Combien de temps faut-il pour recevoir ses droits mécaniques ?
Comme pour les droits d’exécution, il y a un délai de 3 a 6 mois entre la reproduction et le paiement. La SACEM répartit 4 fois par an (janvier, avril, juillet, octobre). Consulte notre article sur le calendrier de répartition SACEM.
Est-ce que je touche des droits mécaniques si je fais une reprise (cover) ?
Non — si tu reprends le morceau de quelqu’un d’autre, les droits mécaniques reviennent aux auteurs-compositeurs originaux. En revanche, tu dois obtenir une autorisation de reproduction mécanique via la SDRM pour reproduire et distribuer ta version. Pour tout savoir, consulte notre guide sur les covers.
Mes droits mécaniques sont-ils collectés à l’étranger ?
Oui, si tu es membre de la SACEM. La SDRM a des accords de réciprocité avec plus de 100 sociétés de gestion dans le monde. Tes droits mécaniques générés aux Etats-Unis (via MLC), au Royaume-Uni (via MCPS), en Allemagne (via GEMA) et ailleurs sont collectés et rapatriés en France.
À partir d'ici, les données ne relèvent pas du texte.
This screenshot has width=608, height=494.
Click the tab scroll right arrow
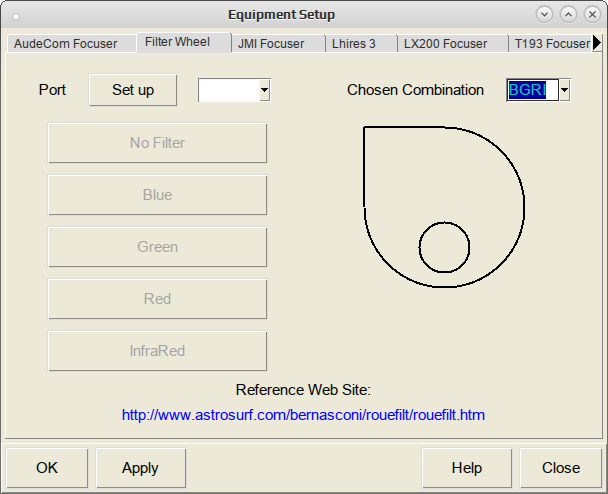pos(597,43)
Le délai est plus long (6 a 12 mois) mais l’argent finit par arriver.
Conclusion
Les droits mécaniques sont l’un des piliers de la rémunération des auteurs-compositeurs — et ils sont souvent sous-estimés. A l’heure du streaming, chaque écoute génère à la fois des droits d’exécution et des droits de reproduction mécanique. Sur un million de streams, ça représente entre 150 et 250 EUR de droits mécaniques seuls, en plus de tes revenus distributeur.
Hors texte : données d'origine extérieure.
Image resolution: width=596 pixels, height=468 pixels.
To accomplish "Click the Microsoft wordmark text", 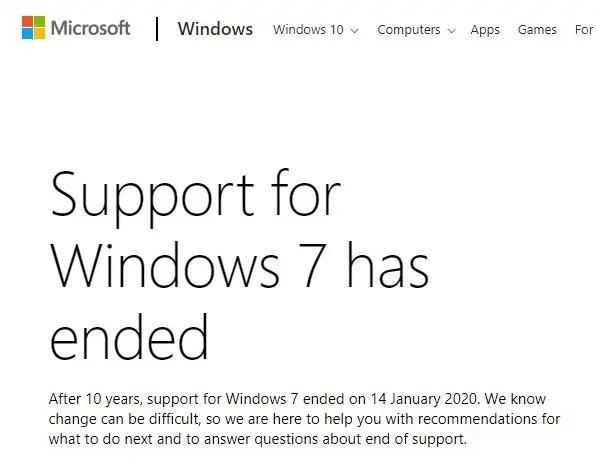I will pos(90,28).
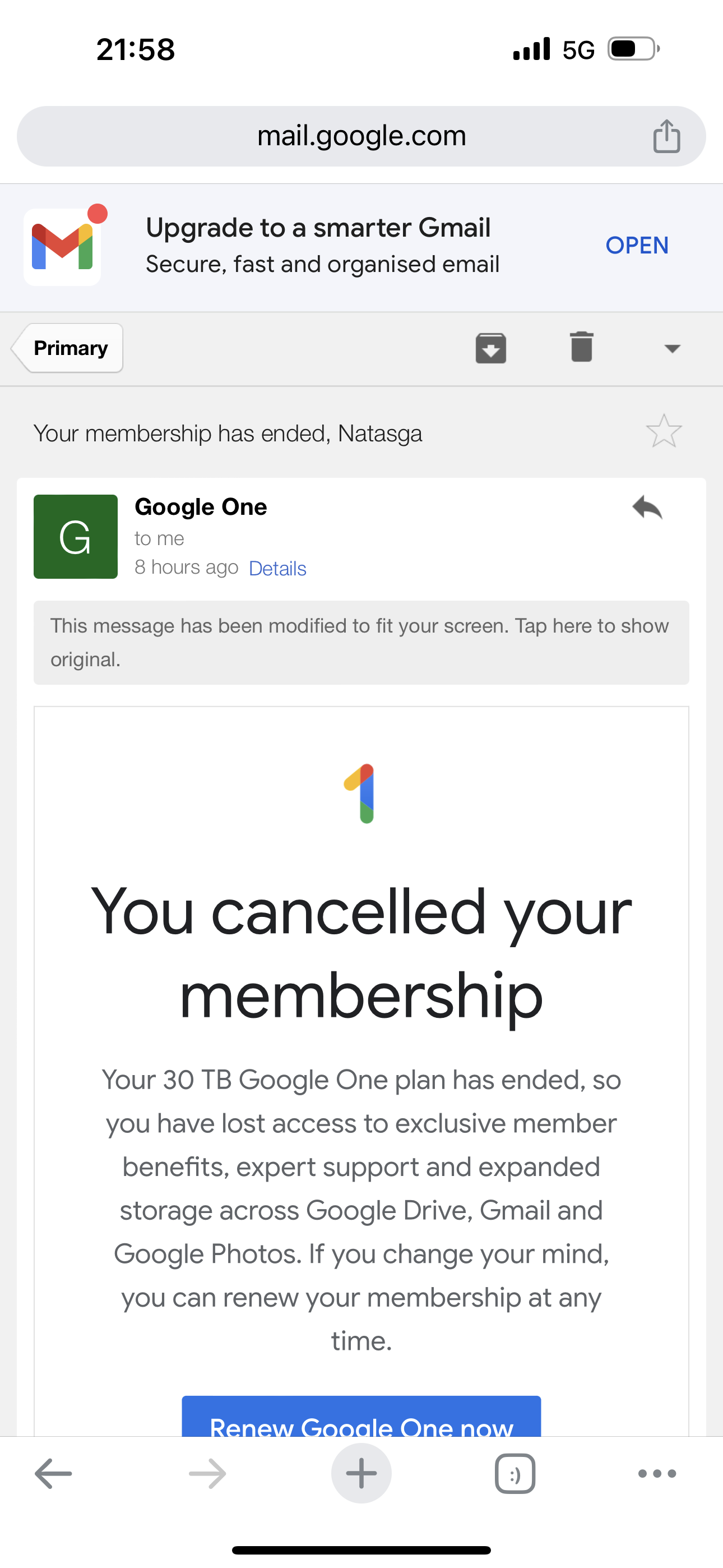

La bonne nouvelle : si tu es membre de la SACEM, la SDRM collecte automatiquement tes droits mécaniques en France et dans le monde. La mauvaise nouvelle : si tes oeuvres ne sont pas déclarées ou si tes metadata sont incorrectes, cet argent disparaît dans les irrépartissables.
La clé, c’est la rigueur administrative. Déclare chaque oeuvre, vérifie tes codes ISWC et IPI, signe tes split sheets, et surveille tes relevés de répartition. Pour garder le contrôle sur l’ensemble de tes flux de royalties — droits mécaniques inclus — Muzisecur centralise tout au même endroit.